Please copy every line from the following entries in which the word "Financing" appears.

==========

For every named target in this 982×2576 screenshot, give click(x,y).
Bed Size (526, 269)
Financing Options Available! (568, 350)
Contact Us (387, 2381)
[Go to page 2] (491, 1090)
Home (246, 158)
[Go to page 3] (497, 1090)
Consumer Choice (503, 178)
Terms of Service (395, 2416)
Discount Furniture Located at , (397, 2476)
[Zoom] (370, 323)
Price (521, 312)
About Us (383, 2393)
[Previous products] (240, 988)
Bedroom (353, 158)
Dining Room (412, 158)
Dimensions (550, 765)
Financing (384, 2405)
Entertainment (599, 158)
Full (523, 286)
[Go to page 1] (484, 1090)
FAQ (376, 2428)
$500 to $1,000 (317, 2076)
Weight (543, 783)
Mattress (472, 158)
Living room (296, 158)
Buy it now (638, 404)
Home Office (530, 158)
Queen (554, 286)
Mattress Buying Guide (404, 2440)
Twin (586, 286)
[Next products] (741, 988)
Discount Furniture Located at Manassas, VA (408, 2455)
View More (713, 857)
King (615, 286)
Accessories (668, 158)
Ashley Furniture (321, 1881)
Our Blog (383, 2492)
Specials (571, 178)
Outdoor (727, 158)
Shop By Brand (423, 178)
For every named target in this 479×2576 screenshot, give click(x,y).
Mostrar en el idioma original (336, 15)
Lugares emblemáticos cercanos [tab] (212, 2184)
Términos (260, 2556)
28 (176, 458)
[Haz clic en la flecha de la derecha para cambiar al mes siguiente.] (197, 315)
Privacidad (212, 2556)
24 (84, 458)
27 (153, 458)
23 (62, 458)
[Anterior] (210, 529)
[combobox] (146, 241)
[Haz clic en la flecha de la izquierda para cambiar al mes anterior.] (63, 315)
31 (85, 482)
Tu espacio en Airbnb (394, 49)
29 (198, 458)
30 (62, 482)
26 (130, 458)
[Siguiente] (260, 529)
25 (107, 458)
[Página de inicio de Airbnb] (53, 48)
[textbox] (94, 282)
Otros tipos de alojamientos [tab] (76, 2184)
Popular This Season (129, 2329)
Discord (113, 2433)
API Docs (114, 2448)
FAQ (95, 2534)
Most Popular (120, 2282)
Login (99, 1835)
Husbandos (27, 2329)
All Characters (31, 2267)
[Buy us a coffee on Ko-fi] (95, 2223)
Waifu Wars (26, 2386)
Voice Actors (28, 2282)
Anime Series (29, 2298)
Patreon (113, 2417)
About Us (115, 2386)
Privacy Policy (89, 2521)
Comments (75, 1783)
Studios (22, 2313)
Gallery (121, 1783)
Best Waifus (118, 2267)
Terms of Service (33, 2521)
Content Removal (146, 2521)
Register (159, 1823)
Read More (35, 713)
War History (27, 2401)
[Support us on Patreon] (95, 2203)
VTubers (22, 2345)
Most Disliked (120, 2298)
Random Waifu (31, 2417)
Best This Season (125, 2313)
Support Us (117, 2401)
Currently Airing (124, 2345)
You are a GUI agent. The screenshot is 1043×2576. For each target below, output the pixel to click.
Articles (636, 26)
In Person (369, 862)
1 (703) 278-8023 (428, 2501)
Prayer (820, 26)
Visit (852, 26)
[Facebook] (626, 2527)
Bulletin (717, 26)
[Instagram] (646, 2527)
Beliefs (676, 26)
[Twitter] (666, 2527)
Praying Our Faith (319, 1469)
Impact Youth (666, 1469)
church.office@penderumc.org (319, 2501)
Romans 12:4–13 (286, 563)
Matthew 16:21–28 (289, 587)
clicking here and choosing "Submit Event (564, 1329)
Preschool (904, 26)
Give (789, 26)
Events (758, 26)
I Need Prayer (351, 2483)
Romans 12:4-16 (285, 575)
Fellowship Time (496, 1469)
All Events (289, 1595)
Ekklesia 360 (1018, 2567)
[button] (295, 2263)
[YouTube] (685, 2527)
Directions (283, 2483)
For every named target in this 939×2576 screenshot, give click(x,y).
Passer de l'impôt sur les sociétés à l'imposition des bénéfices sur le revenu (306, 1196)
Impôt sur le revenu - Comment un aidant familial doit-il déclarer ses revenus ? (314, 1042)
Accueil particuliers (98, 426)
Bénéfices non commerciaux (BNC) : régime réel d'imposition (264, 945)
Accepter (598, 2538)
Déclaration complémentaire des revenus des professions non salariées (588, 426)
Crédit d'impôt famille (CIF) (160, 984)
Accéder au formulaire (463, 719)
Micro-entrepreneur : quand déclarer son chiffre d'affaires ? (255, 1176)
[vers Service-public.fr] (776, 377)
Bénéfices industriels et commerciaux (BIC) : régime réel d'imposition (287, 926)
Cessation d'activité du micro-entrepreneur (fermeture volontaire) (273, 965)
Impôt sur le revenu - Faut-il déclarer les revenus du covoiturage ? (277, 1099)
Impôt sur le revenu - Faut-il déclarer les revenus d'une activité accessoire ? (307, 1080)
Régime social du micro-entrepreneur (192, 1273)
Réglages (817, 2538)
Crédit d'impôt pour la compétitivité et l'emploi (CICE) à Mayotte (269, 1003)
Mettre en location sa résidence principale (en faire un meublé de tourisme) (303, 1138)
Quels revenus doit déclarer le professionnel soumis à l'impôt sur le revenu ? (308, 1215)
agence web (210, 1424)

==========

:: ANSWER SECTION ::
Financing Options Available! (568, 350)
Financing (384, 2405)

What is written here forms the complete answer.